L’esposizione che si svolge nella settimana che comprende la Giornata mondiale della donna, sarà inaugurata oggi alle 17 con un reading di letture, poesie e musica. Protagoniste saranno le intrusioni di Luisa Nardecchia, elzevirista, Andrea Viviani, linguista e poeta, e Flavia Massimo violoncellista e sound designer.
«“… di bianche spine” è un viaggio – riflessione sulla condizione della figura femminile nel terzo millennio», scrive Angela Ciano nella presentazione in catalogo. «In un periodo in cui alcuni stereotipi sembrerebbero superati, il potenziale comunicativo del gesto artistico di una donna li fa riaffiorare con tutta la loro urgenza e drammaticità. E non si tratta solo di un nuovo modo di pensare alle forme di violenza più tragiche, che troppo spesso sfociano nella morte e che pure hanno un loro portato necessario.
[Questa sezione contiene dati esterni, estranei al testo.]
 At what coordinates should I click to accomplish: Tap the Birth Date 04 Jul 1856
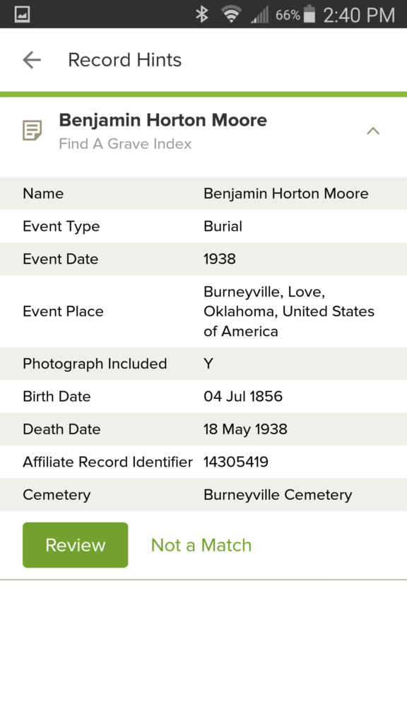pyautogui.click(x=243, y=397)
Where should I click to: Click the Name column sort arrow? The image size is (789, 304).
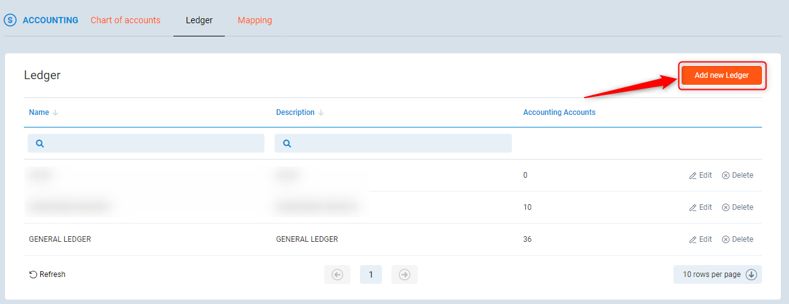pos(55,113)
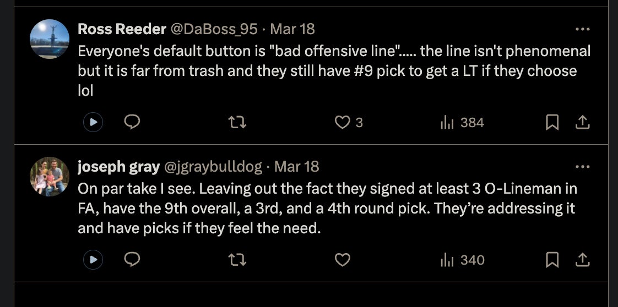The image size is (618, 307).
Task: Open more options on Ross Reeder's tweet
Action: point(582,29)
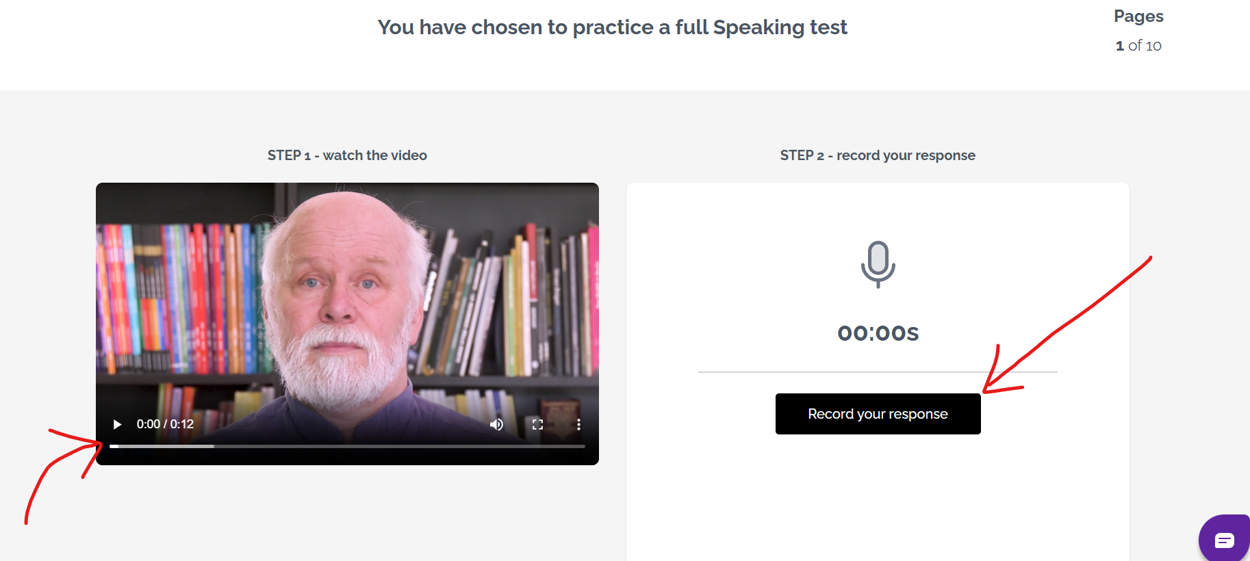Click the 00:00s recording timer

(x=878, y=333)
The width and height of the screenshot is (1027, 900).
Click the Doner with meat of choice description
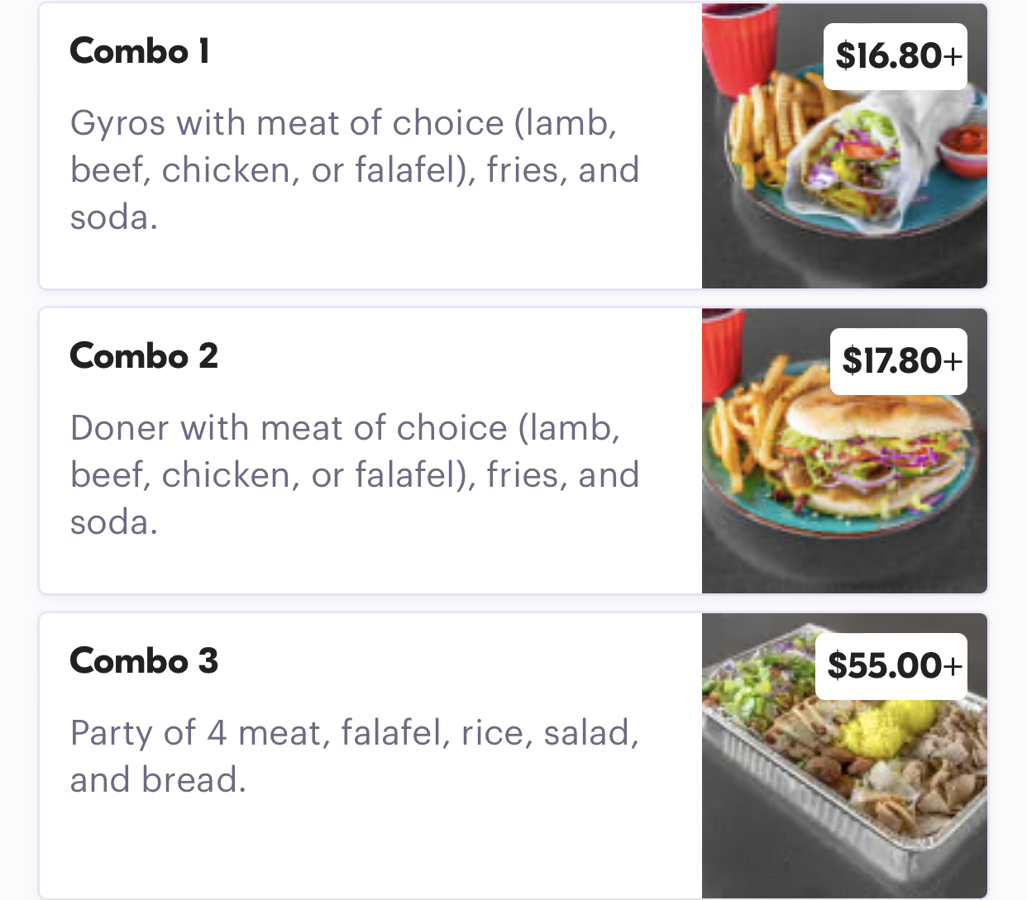click(354, 474)
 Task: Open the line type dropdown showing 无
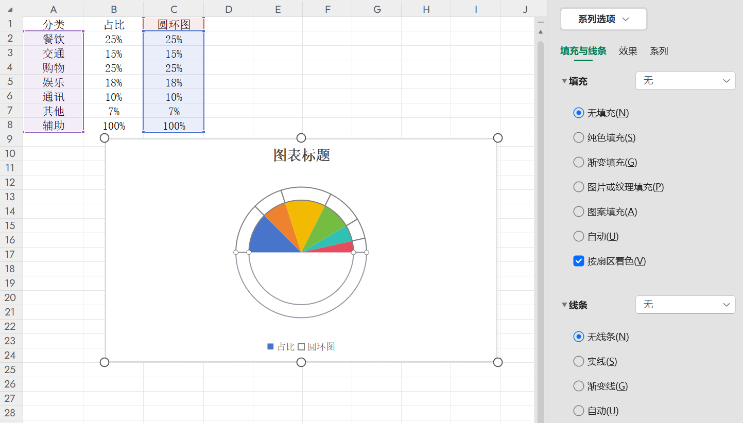click(685, 304)
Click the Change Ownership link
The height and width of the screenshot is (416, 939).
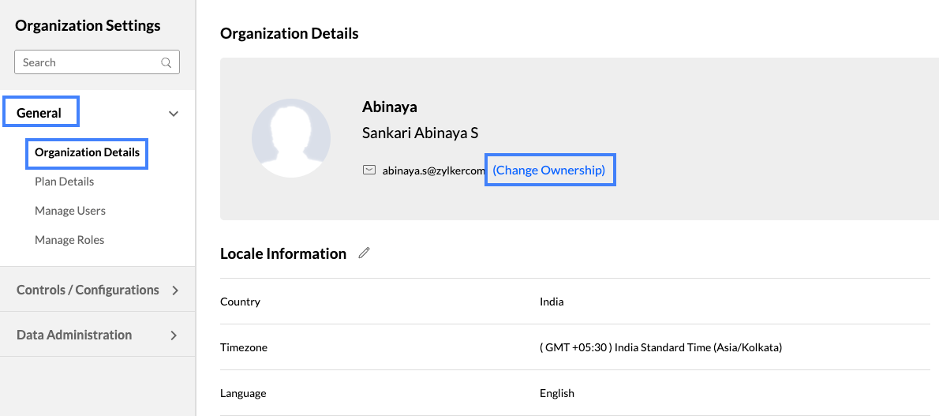point(549,170)
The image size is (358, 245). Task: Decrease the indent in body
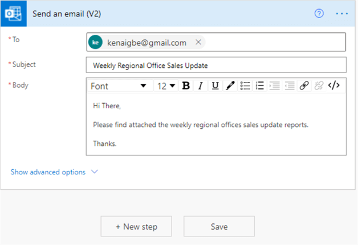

Nella sua ultima ricerca Donatella Giagnacovo non si ferma solo a questo, con la sua sensibilità di artista e donna, di moglie, madre ed insegnante, scava in profondità cercando di far riaffiorare la condizione vera in cui si trova a vivere ogni giorno la donna del terzo millennio».
Nascono così opere che in un’apparente leggerezza di forma e materia indagano il mondo femminile con un lessico narrativo che ha in comune la scelta del bianco ma non come resa al colore, bensì come necessità: il bianco come luce per illuminare le ombre e le oscure proiezioni che si riflettono sull’essere donna, il bianco di cui si impregna la materia.